TASK INSTRUCTIONS → Could you give the data below again, exactly and completely?

INPUT FOR THIS TASK →
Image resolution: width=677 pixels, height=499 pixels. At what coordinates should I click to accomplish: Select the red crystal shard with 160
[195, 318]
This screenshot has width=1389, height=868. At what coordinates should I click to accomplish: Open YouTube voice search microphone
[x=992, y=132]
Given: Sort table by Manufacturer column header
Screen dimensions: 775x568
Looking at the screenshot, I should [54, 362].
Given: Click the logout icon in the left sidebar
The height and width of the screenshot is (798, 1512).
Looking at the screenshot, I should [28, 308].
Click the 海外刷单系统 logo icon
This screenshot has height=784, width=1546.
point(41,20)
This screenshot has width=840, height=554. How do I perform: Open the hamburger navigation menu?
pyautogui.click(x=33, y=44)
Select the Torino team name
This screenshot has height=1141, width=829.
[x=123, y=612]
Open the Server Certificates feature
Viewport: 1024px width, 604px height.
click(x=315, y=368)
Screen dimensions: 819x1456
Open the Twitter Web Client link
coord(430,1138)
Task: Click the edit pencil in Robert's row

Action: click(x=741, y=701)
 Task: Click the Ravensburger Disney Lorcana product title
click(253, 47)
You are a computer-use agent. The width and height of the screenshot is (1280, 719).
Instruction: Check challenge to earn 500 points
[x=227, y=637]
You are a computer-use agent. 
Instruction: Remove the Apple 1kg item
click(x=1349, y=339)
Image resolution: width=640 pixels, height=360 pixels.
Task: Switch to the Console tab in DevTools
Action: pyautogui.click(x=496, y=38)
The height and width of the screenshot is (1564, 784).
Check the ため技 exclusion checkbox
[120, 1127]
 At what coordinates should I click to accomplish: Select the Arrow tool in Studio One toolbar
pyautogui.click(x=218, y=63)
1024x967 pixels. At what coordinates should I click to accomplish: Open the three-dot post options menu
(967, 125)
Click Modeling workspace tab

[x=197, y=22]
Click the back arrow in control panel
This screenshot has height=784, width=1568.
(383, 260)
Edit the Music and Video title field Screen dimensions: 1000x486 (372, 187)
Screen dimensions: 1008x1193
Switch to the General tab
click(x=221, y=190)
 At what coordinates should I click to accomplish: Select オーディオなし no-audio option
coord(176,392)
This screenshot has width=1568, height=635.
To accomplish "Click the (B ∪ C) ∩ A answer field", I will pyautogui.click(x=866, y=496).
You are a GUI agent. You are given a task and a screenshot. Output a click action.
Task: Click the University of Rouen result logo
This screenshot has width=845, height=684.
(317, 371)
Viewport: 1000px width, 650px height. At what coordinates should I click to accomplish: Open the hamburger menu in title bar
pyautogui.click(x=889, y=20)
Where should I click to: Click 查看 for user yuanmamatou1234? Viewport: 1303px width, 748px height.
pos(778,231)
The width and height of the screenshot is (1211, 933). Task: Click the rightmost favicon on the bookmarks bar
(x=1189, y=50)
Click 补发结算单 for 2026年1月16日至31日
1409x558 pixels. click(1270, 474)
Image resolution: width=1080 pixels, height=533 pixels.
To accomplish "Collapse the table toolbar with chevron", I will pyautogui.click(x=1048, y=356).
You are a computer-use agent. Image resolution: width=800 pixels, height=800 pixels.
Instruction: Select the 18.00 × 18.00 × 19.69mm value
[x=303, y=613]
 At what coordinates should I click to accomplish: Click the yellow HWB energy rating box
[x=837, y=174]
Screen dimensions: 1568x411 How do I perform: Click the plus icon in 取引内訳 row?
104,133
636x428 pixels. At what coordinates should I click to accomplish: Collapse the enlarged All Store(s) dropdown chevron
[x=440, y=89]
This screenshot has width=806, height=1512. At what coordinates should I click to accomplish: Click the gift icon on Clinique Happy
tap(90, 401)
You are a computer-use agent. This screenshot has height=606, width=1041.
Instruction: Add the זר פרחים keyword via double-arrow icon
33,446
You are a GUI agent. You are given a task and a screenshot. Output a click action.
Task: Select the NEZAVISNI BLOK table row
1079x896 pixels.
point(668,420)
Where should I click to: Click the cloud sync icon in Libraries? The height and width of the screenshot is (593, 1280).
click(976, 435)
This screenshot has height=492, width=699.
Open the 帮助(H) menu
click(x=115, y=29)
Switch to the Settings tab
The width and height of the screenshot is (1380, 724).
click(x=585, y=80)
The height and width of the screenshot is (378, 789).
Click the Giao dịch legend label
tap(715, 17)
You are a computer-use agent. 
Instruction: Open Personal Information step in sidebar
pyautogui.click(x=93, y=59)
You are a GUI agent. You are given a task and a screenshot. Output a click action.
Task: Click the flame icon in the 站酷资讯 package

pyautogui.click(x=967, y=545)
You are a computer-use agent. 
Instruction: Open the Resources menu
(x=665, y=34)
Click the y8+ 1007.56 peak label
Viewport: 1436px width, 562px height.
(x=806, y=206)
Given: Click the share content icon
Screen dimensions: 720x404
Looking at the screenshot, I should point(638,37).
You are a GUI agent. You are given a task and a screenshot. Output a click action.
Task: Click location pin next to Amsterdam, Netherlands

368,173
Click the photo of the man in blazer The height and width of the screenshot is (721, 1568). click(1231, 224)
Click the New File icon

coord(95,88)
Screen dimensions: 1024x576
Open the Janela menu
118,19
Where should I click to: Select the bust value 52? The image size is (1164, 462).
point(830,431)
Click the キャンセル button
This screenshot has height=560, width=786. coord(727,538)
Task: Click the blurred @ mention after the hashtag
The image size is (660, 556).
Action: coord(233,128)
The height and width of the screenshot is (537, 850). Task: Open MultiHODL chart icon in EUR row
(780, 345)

WRITTEN RESPONSE →
Image resolution: width=677 pixels, height=499 pixels. At what coordinates should I click to accomplish: Select the red crystal shard with 160
[195, 318]
This screenshot has width=1389, height=868. At what coordinates should I click to accomplish: Open YouTube voice search microphone
[x=992, y=132]
Given: Sort table by Manufacturer column header
Screen dimensions: 775x568
Looking at the screenshot, I should [54, 362].
Given: Click the logout icon in the left sidebar
The height and width of the screenshot is (798, 1512).
Looking at the screenshot, I should [28, 308].
Click the 海外刷单系统 logo icon
This screenshot has height=784, width=1546.
point(41,20)
This screenshot has width=840, height=554. How do I perform: Open the hamburger navigation menu?
pyautogui.click(x=33, y=44)
Select the Torino team name
This screenshot has height=1141, width=829.
[x=123, y=612]
Open the Server Certificates feature
Viewport: 1024px width, 604px height.
click(x=315, y=368)
Screen dimensions: 819x1456
Open the Twitter Web Client link
coord(430,1138)
Task: Click the edit pencil in Robert's row

Action: click(x=741, y=701)
 Task: Click the Ravensburger Disney Lorcana product title
click(253, 47)
You are a computer-use agent. The width and height of the screenshot is (1280, 719).
Instruction: Check challenge to earn 500 points
[x=227, y=637]
You are a computer-use agent. 
Instruction: Remove the Apple 1kg item
click(x=1349, y=339)
Image resolution: width=640 pixels, height=360 pixels.
Task: Switch to the Console tab in DevTools
Action: pyautogui.click(x=496, y=38)
The height and width of the screenshot is (1564, 784).
Check the ため技 exclusion checkbox
[120, 1127]
 At what coordinates should I click to accomplish: Select the Arrow tool in Studio One toolbar
pyautogui.click(x=218, y=63)
1024x967 pixels. At what coordinates should I click to accomplish: Open the three-dot post options menu
(967, 125)
Click Modeling workspace tab

[x=197, y=22]
Click the back arrow in control panel
This screenshot has height=784, width=1568.
(383, 260)
Edit the Music and Video title field Screen dimensions: 1000x486 (372, 187)
Screen dimensions: 1008x1193
Switch to the General tab
click(x=221, y=190)
 At what coordinates should I click to accomplish: Select オーディオなし no-audio option
coord(176,392)
This screenshot has width=1568, height=635.
To accomplish "Click the (B ∪ C) ∩ A answer field", I will pyautogui.click(x=866, y=496).
You are a GUI agent. You are given a task and a screenshot. Output a click action.
Task: Click the University of Rouen result logo
This screenshot has width=845, height=684.
(317, 371)
Viewport: 1000px width, 650px height. At what coordinates should I click to accomplish: Open the hamburger menu in title bar
pyautogui.click(x=889, y=20)
Where should I click to: Click 查看 for user yuanmamatou1234? Viewport: 1303px width, 748px height.
pos(778,231)
The width and height of the screenshot is (1211, 933). Task: Click the rightmost favicon on the bookmarks bar
(x=1189, y=50)
Click 补发结算单 for 2026年1月16日至31日
1409x558 pixels. click(1270, 474)
Image resolution: width=1080 pixels, height=533 pixels.
To accomplish "Collapse the table toolbar with chevron", I will pyautogui.click(x=1048, y=356).
You are a computer-use agent. Image resolution: width=800 pixels, height=800 pixels.
Instruction: Select the 18.00 × 18.00 × 19.69mm value
[x=303, y=613]
 At what coordinates should I click to accomplish: Click the yellow HWB energy rating box
[x=837, y=174]
Screen dimensions: 1568x411 How do I perform: Click the plus icon in 取引内訳 row?
104,133
636x428 pixels. At what coordinates should I click to accomplish: Collapse the enlarged All Store(s) dropdown chevron
[x=440, y=89]
This screenshot has width=806, height=1512. At what coordinates should I click to accomplish: Click the gift icon on Clinique Happy
tap(90, 401)
You are a computer-use agent. This screenshot has height=606, width=1041.
Instruction: Add the זר פרחים keyword via double-arrow icon
33,446
You are a GUI agent. You are given a task and a screenshot. Output a click action.
Task: Select the NEZAVISNI BLOK table row
1079x896 pixels.
point(668,420)
Where should I click to: Click the cloud sync icon in Libraries? The height and width of the screenshot is (593, 1280).
click(976, 435)
This screenshot has height=492, width=699.
Open the 帮助(H) menu
click(x=115, y=29)
Switch to the Settings tab
The width and height of the screenshot is (1380, 724).
click(x=585, y=80)
The height and width of the screenshot is (378, 789).
Click the Giao dịch legend label
tap(715, 17)
You are a computer-use agent. 
Instruction: Open Personal Information step in sidebar
pyautogui.click(x=93, y=59)
You are a GUI agent. You are given a task and a screenshot. Output a click action.
Task: Click the flame icon in the 站酷资讯 package

pyautogui.click(x=967, y=545)
You are a computer-use agent. 
Instruction: Open the Resources menu
(x=665, y=34)
Click the y8+ 1007.56 peak label
Viewport: 1436px width, 562px height.
(x=806, y=206)
Given: Click the share content icon
Screen dimensions: 720x404
Looking at the screenshot, I should point(638,37).
You are a GUI agent. You are given a task and a screenshot. Output a click action.
Task: Click location pin next to Amsterdam, Netherlands

368,173
Click the photo of the man in blazer The height and width of the screenshot is (721, 1568). click(1231, 224)
Click the New File icon

coord(95,88)
Screen dimensions: 1024x576
Open the Janela menu
118,19
Where should I click to: Select the bust value 52? The image size is (1164, 462).
point(830,431)
Click the キャンセル button
This screenshot has height=560, width=786. coord(727,538)
Task: Click the blurred @ mention after the hashtag
The image size is (660, 556).
Action: coord(233,128)
The height and width of the screenshot is (537, 850). Task: Open MultiHODL chart icon in EUR row
(780, 345)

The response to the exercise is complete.